## TASK DATA
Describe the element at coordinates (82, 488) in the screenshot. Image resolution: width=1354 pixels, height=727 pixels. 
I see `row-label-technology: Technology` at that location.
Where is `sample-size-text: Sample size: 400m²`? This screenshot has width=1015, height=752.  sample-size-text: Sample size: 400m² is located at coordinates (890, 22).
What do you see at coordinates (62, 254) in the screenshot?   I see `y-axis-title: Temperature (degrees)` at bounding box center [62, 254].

...

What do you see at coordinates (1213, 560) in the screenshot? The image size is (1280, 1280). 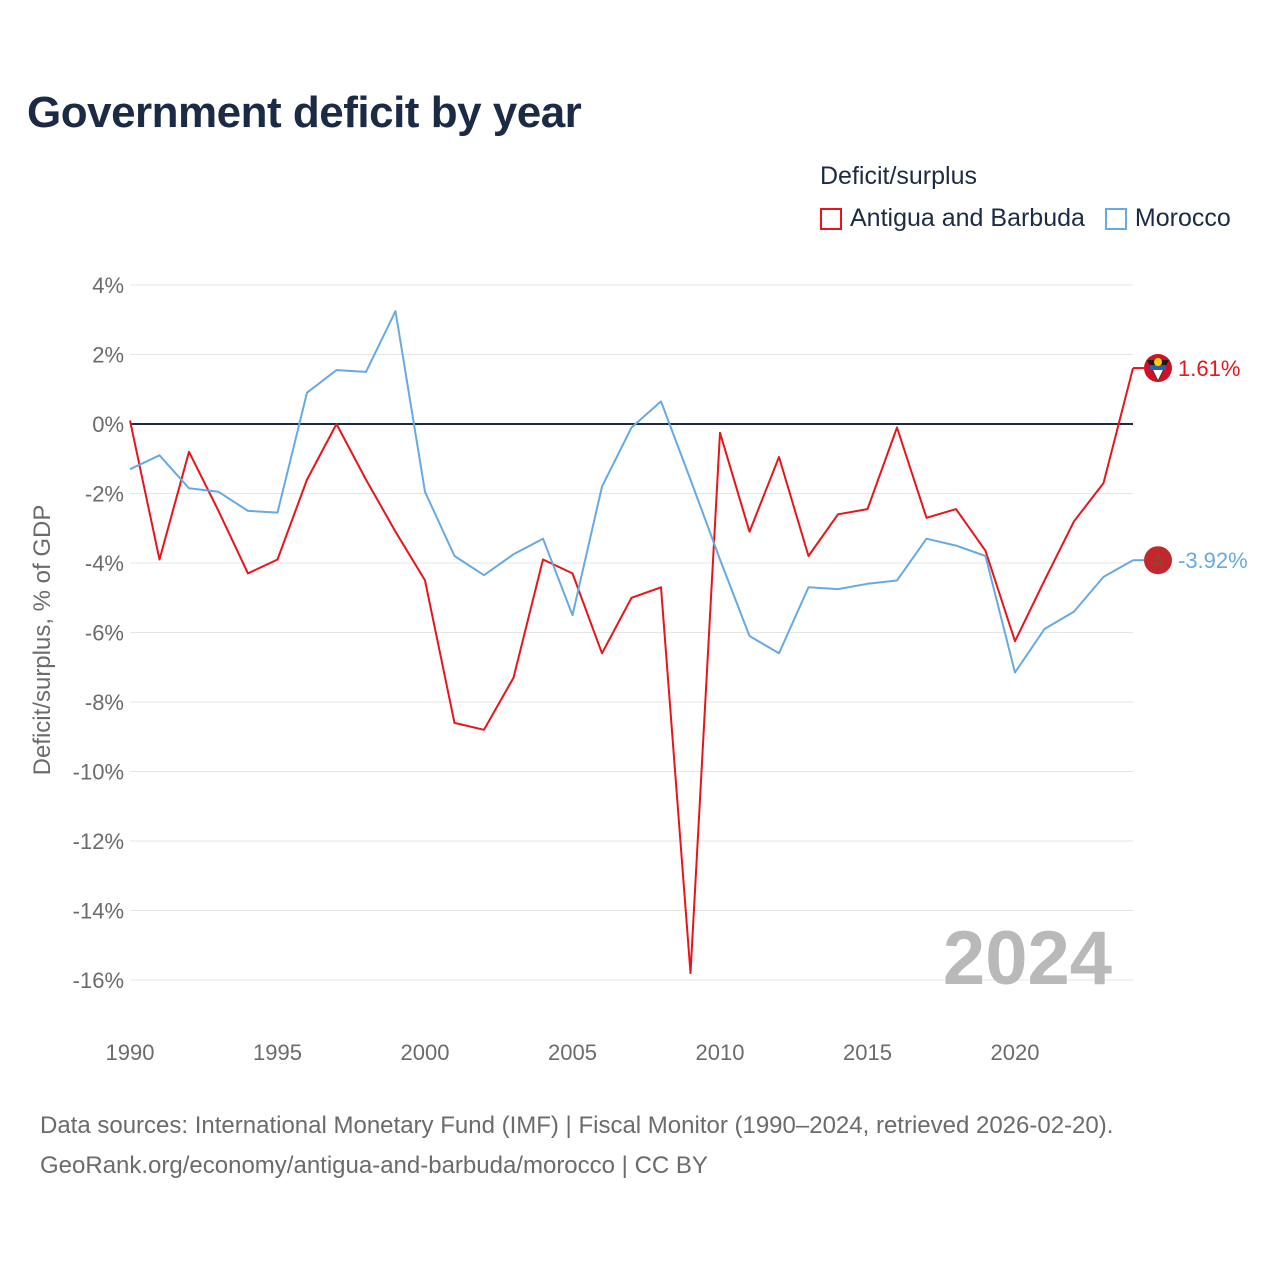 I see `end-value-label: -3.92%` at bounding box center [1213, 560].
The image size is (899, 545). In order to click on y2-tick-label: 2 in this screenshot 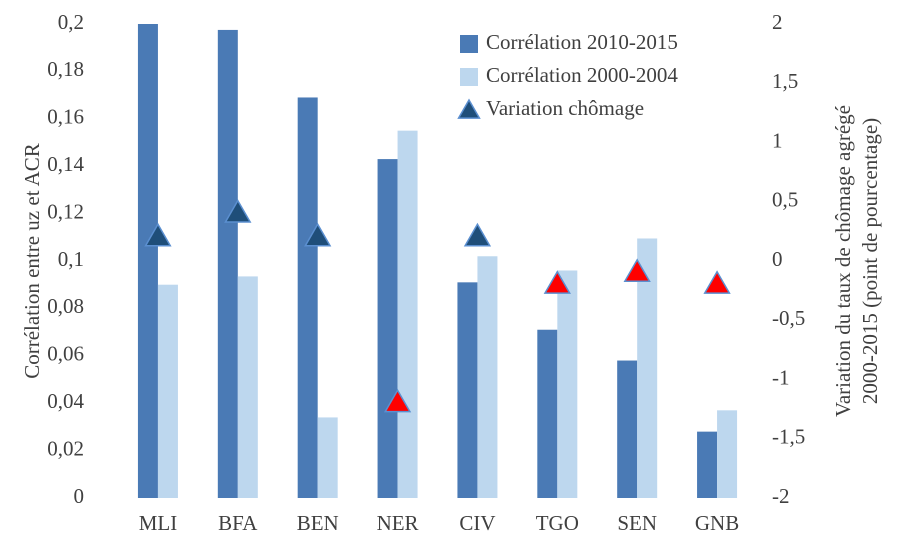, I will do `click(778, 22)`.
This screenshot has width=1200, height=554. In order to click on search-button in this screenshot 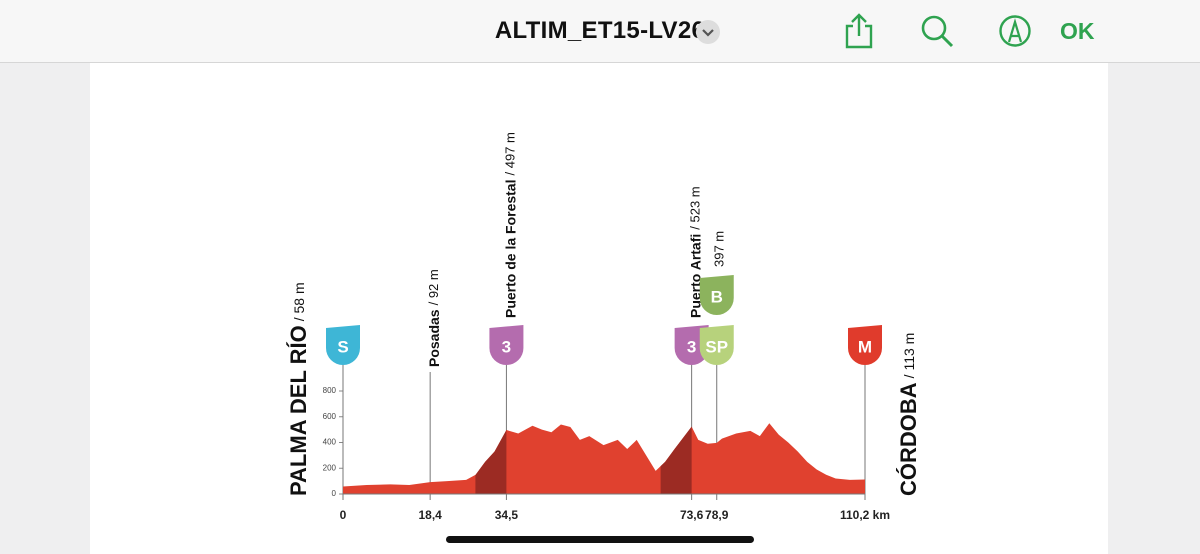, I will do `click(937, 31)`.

==

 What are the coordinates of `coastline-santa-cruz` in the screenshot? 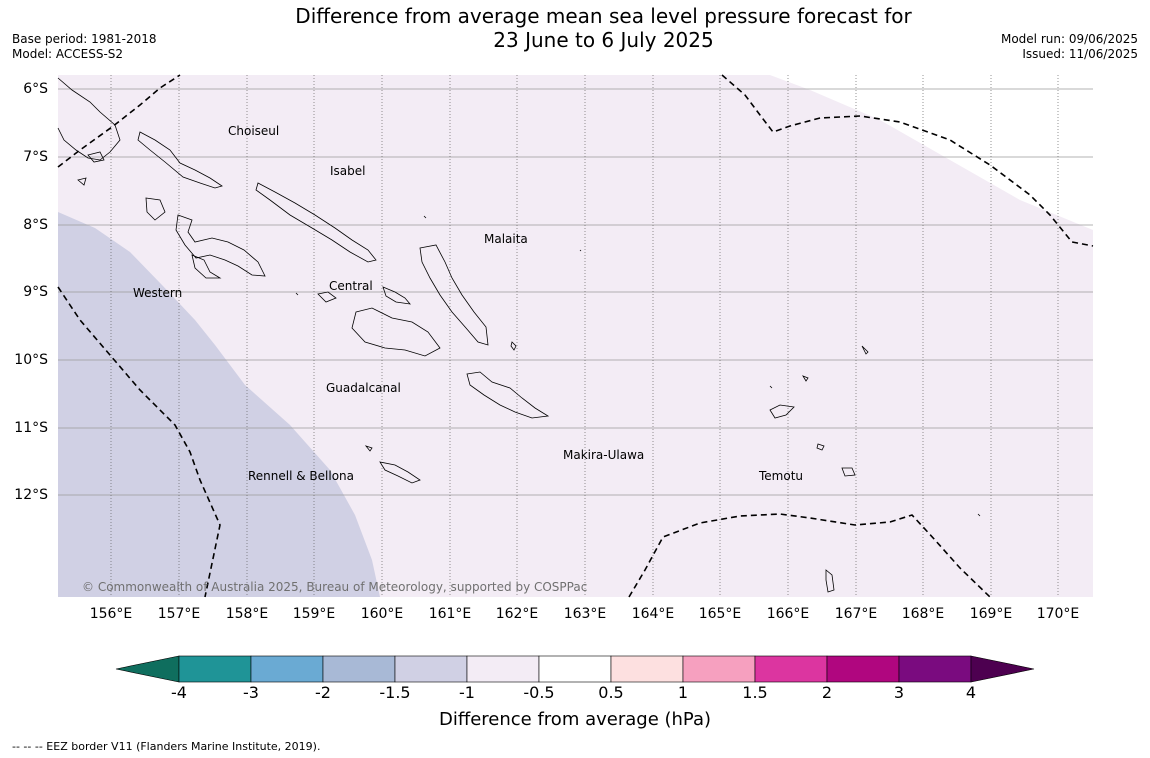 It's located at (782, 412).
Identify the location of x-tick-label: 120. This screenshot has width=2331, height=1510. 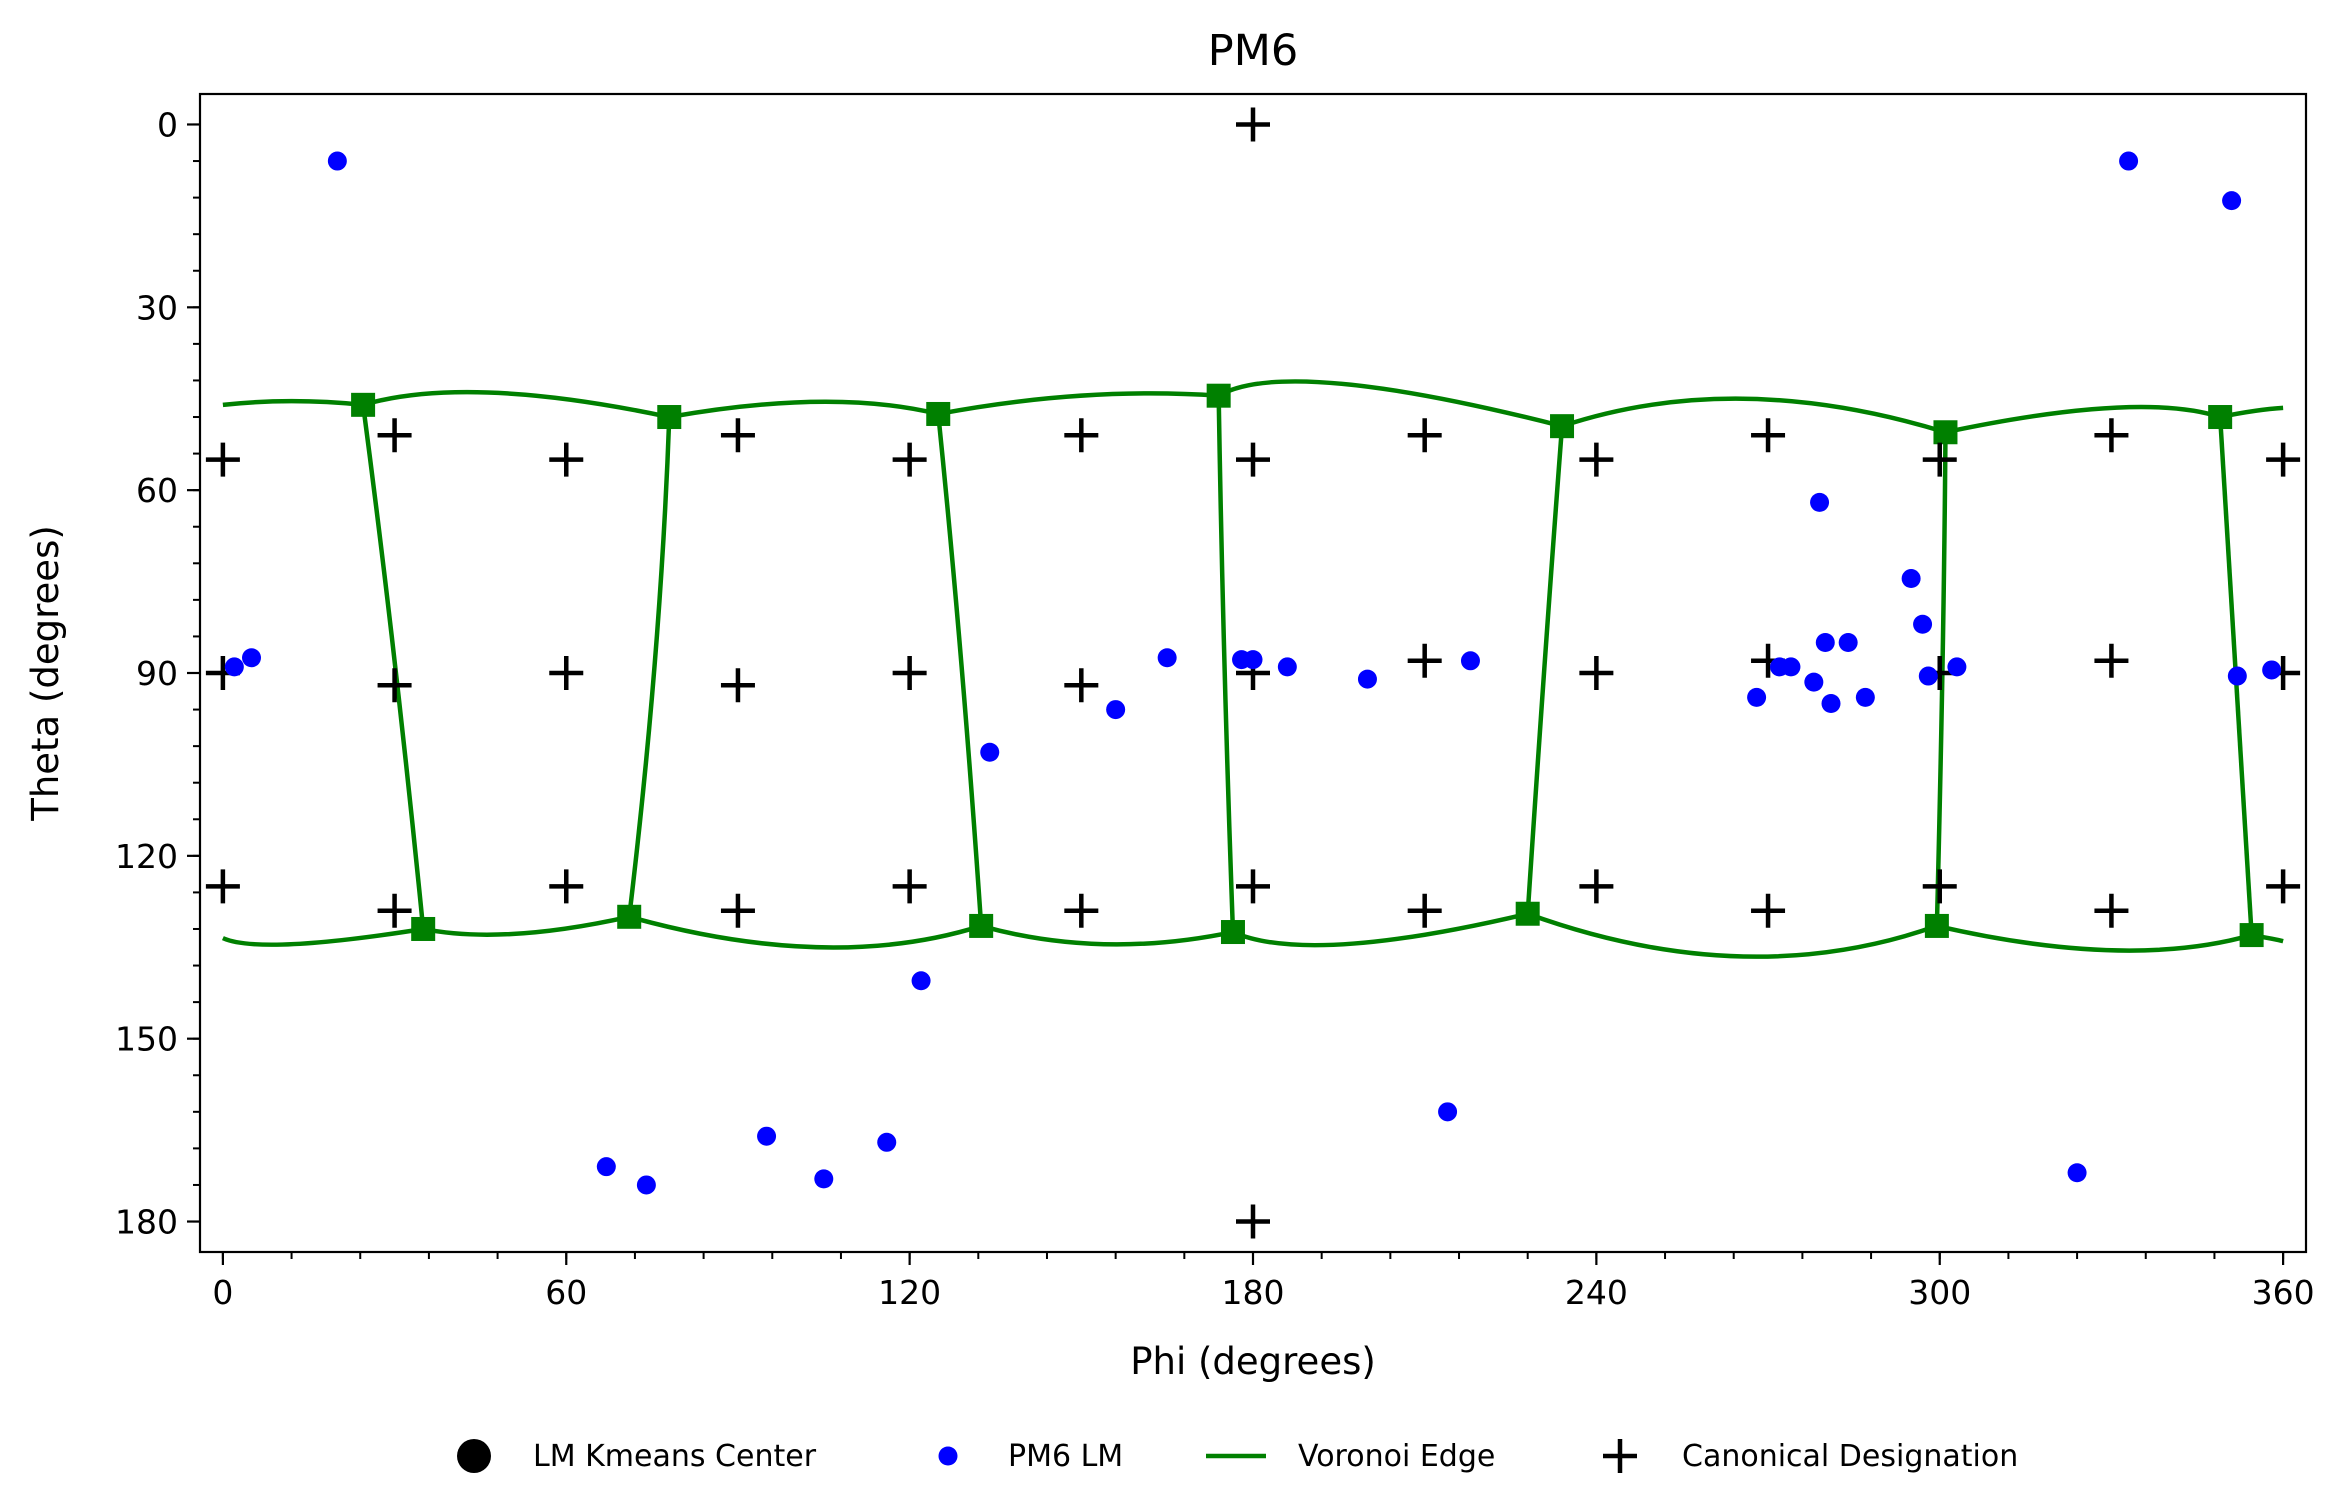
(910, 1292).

## WHAT IS NEEDED
Copy the material verbatim, from the line holding "coordinates (890, 22)." through the line holding "What do you see at coordinates (62, 254)", both lines included.

## RESULT OF THE TASK
Where is `sample-size-text: Sample size: 400m²`? This screenshot has width=1015, height=752.  sample-size-text: Sample size: 400m² is located at coordinates (890, 22).
What do you see at coordinates (62, 254) in the screenshot?   I see `y-axis-title: Temperature (degrees)` at bounding box center [62, 254].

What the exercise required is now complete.